Chapter 20
Tuvo
The search party was getting closer. Tuvo could see them circling in the air. Scouring the treetops for some sign of them.
They were moving in the wrong direction.
Heading further off, not coming their way.
The smoke from the fire wasn’t penetrating the thick canopy enough to send a signal, and the mark left by the plane crashing wasn’t big enough to be spotted.
Especially not with the distance between them and the search team.
Frowning thoughtfully, he climbed back down the tree and returned to their camp. They still had plenty of food, so he had eschewed hunting today in favor of staying nearby. Keeping track of Hattie and pacing around the plane.
Specifically, he circled the segment that she used as a shelter. It took him a while to figure out why the sight of it made him so anxious.
It was, for lack of better options, his den.
And his den was insecure.
How was his mate supposed to be comfortable in this place? It was so low to the ground, near potential predators. It didn’t have a place for her to nest. Unacceptable.
It was his instincts acting up. He was closer to his mate now than ever and he needed a safe place for her to nest. His instincts didn’t care that he was literally looking at the remains of a crashed plane, he wanted to fuck and breed his female, and, for that, he needed a nest.
All that same aggression he had before, only now it was focused on this.
“Are you okay?” Hattie asked after about his third lap around the plane.
“Fine,” he growled, scratching at his head. “Just… thinking about how we’re going to catch the attention of the search team.” It was a good lie.
And it was actually something he should be doing.
Maybe he really should tie his shirt to a stick and wave it in the air like a flag.

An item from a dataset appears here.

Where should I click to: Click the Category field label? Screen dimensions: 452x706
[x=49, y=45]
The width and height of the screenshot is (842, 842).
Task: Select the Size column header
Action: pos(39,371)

It might mean being up there for marks waiting for someone to spot that single splash of color amongst all the green, but it was better than their searchers going off in completely the wrong direction.
He checked on Hattie, who was once again cooking over their fire. Then, because he had to, he checked on Keith. Only to find his little tent open and empty
“Where is the male?”
“Hm? Oh. Heading to the little human’s room.”
“What?”
She snickered. “Sorry. Guess that joke didn’t translate well. Er, he’s going to the privy. Downwind, if you get my meaning.”

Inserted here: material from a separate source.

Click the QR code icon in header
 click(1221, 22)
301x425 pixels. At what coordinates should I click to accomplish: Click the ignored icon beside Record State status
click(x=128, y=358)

Tuvo grunted in understanding. Fiercely pleased beyond reason.
Because that was his den, and the other male shouldn’t be near it.
He really needed to get a handle on himself.
Deliberately walking away from the broken plane, he went to join Hattie by the fire. She had taken a seat on the rock she used as a counter, so he sat on the ground beside her. With the rock giving her a boost in height, it put them eye to eye.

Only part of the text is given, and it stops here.